*** Data ***

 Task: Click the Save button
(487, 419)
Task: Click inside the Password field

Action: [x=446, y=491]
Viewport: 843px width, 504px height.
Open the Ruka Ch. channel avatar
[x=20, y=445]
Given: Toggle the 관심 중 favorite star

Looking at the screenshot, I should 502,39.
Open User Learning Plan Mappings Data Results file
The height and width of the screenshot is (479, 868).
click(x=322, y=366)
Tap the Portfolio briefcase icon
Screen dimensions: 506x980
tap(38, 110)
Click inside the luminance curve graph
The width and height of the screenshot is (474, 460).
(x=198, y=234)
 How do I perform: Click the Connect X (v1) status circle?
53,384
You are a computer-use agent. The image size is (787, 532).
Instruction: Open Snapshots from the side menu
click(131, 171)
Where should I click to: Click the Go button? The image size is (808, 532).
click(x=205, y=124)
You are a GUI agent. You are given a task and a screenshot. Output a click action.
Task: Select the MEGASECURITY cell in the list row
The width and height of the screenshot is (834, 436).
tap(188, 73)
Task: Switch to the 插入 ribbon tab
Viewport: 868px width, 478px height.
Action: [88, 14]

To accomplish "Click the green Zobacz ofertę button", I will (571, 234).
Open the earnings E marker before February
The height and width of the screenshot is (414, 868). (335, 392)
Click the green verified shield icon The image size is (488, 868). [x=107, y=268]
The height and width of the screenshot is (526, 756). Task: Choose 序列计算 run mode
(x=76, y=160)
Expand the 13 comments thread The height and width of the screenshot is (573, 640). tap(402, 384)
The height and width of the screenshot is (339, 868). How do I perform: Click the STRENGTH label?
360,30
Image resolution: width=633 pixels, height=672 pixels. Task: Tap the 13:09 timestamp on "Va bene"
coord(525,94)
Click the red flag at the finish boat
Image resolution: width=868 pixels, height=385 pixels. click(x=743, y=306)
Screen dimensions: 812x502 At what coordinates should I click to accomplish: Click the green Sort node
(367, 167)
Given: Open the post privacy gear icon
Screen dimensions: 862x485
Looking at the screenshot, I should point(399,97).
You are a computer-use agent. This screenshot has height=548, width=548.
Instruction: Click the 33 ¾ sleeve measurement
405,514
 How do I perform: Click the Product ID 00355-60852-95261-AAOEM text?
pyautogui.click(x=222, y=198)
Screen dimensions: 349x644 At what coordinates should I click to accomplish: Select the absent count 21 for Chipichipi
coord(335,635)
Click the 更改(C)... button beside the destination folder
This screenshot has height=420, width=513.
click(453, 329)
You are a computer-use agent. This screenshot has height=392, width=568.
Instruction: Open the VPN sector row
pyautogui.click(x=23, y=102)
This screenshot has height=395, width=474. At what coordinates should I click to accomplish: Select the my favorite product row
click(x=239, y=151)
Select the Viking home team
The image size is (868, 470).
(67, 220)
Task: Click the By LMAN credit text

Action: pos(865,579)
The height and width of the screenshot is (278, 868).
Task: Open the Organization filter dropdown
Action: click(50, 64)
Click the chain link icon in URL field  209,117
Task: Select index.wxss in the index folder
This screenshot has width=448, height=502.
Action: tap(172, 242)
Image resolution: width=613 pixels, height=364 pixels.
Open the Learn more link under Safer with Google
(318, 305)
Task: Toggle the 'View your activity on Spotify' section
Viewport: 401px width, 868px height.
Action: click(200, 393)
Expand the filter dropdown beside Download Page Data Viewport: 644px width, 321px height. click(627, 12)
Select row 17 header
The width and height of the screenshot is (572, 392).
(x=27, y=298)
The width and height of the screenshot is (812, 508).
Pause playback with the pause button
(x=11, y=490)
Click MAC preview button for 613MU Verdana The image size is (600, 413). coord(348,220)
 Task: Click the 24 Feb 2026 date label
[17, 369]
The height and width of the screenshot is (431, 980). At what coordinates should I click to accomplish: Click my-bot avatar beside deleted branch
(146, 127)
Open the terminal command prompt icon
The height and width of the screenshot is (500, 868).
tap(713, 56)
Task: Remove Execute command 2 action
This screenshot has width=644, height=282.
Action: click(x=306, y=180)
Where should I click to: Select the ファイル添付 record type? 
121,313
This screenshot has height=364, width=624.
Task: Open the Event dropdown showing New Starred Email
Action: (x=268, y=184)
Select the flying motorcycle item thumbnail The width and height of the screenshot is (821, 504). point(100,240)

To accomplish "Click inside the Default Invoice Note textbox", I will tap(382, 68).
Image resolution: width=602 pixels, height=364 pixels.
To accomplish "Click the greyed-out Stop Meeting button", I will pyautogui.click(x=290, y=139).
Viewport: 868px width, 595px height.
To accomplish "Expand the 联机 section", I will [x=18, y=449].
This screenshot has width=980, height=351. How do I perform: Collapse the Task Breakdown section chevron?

***

* _Exercise requirements_: Every line of the material that includes the word "computer" needs to be copied.

* _Answer to this problem_:
You are a computer-use agent. The image size is (787, 532).
You are a computer-use agent. This screenshot has height=548, width=548.
You are a computer-use agent. This screenshot has height=392, width=568.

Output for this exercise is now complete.